Selected excerpt:
Albemarle doesn't have the problems that come with a sky-high dividend yield (shares currently sport an annual yield of 2.3%), although the lithium producer is also trying to convince investors that its ambitious growth plans will succeed. The company ended last year with 65,000 metric tons of lithium carbonate equivalent (LCE) of annual production capacity, but expects to ramp output to 165,000 metric tons on the same basis by 2021 and up to 350,000 metric tons shortly thereafter.
The business is racing to meet a surge in expected demand from global automakers rapidly turning over their fleets to hybrid vehicles and EVs. Despite laying out long-term purchase commitments from customers that appear to support the enormous step-up in production, Albemarle has failed to earn a higher valuation from Wall Street.
Image source: Getty Images.
By the numbers
Both Pattern Energy and Albemarle have ambitious growth plans and a solid idea of how to achieve them. While success will largely be determined by execution, investors eager to differentiate the two today might turn to financial metrics. Here's how the clean energy stocks stack up against one another:
|Metric||Pattern Energy Group||Albemarle|
|Five-year total return (share performance plus dividends)||4.8%||10.3%|
|Market cap||$2.2 billion||$7.8 billion|
|Enterprise value to EBITDA||17.4||9.7|
Data source: Yahoo! Finance, Ycharts.
For reference, the S&P 500 has delivered a five-year total return of 64%, so shares of both companies have underperformed the market by a wide margin in recent years. Pathetic recent returns aside, investors can see that Pattern Energy Group and Albemarle have little else in common.

(Material from a pointing dataset)
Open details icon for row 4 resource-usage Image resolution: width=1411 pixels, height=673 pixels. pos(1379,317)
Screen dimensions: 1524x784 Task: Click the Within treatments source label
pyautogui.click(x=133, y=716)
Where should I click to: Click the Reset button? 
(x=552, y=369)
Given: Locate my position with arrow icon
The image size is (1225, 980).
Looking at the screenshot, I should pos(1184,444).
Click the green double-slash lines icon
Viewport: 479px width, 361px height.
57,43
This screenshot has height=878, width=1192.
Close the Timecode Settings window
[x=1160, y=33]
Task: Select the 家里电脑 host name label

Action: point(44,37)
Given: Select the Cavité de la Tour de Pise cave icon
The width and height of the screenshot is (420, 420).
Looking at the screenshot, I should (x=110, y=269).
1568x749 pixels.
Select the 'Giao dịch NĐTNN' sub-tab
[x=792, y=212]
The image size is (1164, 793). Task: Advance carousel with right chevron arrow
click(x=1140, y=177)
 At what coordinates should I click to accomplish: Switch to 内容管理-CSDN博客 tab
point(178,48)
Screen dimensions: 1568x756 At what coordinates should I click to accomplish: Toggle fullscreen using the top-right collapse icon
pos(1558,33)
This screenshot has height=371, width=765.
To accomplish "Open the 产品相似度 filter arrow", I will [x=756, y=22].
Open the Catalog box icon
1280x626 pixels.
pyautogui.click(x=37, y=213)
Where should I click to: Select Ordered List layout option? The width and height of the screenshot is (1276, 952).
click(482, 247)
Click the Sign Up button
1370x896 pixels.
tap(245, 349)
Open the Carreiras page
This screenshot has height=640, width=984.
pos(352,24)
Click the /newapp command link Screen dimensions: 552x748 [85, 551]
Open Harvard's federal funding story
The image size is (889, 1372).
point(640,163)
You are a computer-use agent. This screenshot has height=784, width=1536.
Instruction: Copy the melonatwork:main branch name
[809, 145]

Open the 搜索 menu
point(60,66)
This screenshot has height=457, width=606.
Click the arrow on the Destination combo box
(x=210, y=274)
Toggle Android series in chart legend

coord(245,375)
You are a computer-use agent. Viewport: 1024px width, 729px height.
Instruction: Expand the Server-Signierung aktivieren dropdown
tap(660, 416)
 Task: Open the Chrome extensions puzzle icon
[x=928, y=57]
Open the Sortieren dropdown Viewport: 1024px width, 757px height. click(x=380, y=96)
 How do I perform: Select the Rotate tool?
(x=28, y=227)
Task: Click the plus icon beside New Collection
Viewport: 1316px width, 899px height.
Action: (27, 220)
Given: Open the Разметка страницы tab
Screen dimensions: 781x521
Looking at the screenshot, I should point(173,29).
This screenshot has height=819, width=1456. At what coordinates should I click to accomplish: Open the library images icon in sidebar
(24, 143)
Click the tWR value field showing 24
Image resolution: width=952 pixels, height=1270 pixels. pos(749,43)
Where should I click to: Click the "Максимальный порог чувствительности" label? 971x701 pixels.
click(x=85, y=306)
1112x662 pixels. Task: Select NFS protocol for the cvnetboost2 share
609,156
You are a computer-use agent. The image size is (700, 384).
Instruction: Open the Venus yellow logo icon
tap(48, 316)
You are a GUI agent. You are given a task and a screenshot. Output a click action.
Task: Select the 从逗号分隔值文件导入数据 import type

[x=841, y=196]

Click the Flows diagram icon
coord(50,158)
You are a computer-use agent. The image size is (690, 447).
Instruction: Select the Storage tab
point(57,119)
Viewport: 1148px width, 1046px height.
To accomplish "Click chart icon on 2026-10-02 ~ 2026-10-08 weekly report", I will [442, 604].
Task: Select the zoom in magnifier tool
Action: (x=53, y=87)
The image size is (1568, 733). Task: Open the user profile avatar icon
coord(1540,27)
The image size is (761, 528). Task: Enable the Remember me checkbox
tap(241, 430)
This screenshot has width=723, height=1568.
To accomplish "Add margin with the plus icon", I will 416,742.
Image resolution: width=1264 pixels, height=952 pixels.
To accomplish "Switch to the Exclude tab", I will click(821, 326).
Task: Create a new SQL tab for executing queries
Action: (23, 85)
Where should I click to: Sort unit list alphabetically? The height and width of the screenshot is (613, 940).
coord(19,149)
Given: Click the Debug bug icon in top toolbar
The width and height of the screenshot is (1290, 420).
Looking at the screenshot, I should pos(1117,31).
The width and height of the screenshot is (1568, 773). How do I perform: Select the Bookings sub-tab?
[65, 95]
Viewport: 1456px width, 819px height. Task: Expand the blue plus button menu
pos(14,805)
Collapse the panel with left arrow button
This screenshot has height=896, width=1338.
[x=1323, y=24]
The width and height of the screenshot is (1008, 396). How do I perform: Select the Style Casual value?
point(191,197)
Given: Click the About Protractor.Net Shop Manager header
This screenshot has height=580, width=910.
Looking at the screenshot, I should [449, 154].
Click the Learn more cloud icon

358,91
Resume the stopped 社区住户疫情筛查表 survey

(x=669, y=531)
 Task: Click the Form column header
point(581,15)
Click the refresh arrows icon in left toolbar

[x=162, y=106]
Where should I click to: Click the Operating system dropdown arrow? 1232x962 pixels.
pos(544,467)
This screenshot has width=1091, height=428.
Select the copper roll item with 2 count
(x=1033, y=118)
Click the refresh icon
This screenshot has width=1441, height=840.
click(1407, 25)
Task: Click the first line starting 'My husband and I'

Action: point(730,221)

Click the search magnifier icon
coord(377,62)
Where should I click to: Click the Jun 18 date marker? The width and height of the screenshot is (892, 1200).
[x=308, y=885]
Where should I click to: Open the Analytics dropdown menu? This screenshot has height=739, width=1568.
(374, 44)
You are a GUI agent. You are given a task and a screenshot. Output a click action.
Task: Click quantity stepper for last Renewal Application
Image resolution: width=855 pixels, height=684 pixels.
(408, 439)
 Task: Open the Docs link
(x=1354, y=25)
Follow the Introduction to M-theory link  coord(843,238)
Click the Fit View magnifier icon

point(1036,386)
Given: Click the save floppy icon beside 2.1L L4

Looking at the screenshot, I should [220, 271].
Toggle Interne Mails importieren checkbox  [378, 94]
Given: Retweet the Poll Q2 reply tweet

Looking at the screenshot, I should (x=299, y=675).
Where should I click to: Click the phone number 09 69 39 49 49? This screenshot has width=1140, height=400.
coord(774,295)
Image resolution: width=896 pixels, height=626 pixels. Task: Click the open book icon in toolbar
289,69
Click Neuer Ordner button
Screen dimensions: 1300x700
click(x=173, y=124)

Given problem 1:
Can you reproduce the passage of the Pattern Energy and Albemarle article from "For reference, the" up to and including "else in common."?
Given problem 2:
Answer these questions about the Pattern Energy and Albemarle article:
(a) What annual dividend yield do Albemarle shares currently carry?
(b) How much annual production capacity did Albemarle have at the end of last year?
(c) What five-year total return has the S&P 500 delivered?
Given problem 3:
How would the article comparing Pattern Energy and Albemarle go on after its final sentence? Continue it from there.
This material has no connection to the article about Pattern Energy and Albemarle.

Exercise answer 1:
For reference, the S&P 500 has delivered a five-year total return of 64%, so shares of both companies have underperformed the market by a wide margin in recent years. Pathetic recent returns aside, investors can see that Pattern Energy Group and Albemarle have little else in common.

Exercise answer 2:
(a) 2.3%
(b) 65,000 metric tons of lithium carbonate equivalent (LCE)
(c) 64%

Exercise answer 3:
The wind power leader's business model means it routinely reports negative net income, but it's a complicated issue with adjustments and subsidiaries taking on much of the financial impact of the losses. And because cash flows are king for the business, that's mattered surprisingly little to investors more interested in an 8% dividend yield. The lithium producer has a more traditional financial situation -- and it sports attractive valuations based on expected earnings and future growth potential.
The difference in business models also plays a role in the divergent EV-to-EBITDA ratios. However, it's worth noting that a large debt balance comes with hefty interest expenses for Pattern Energy, which spent $107 million on interest payments in 2018. That's a significant drag on cash flow and the ability to grow the dividend.
The better buy is...
Investors don't see an 8% dividend yield often. While that's attractive for income portfolios, it's important to remember that shares have returned just 4.8% in the last five years with dividends included. Pattern Energy could succeed with its near-term growth strategy, but the business model comes with unique risks.
That makes Albemarle the better buy in this matchup. It has an easier-to-follow business and is the world's largest lithium producer -- a label that figures to be incredibly valuable in the 21st century. Importantly, the stock is attractively valued right now thanks to the persistent near-term thinking on Wall Street.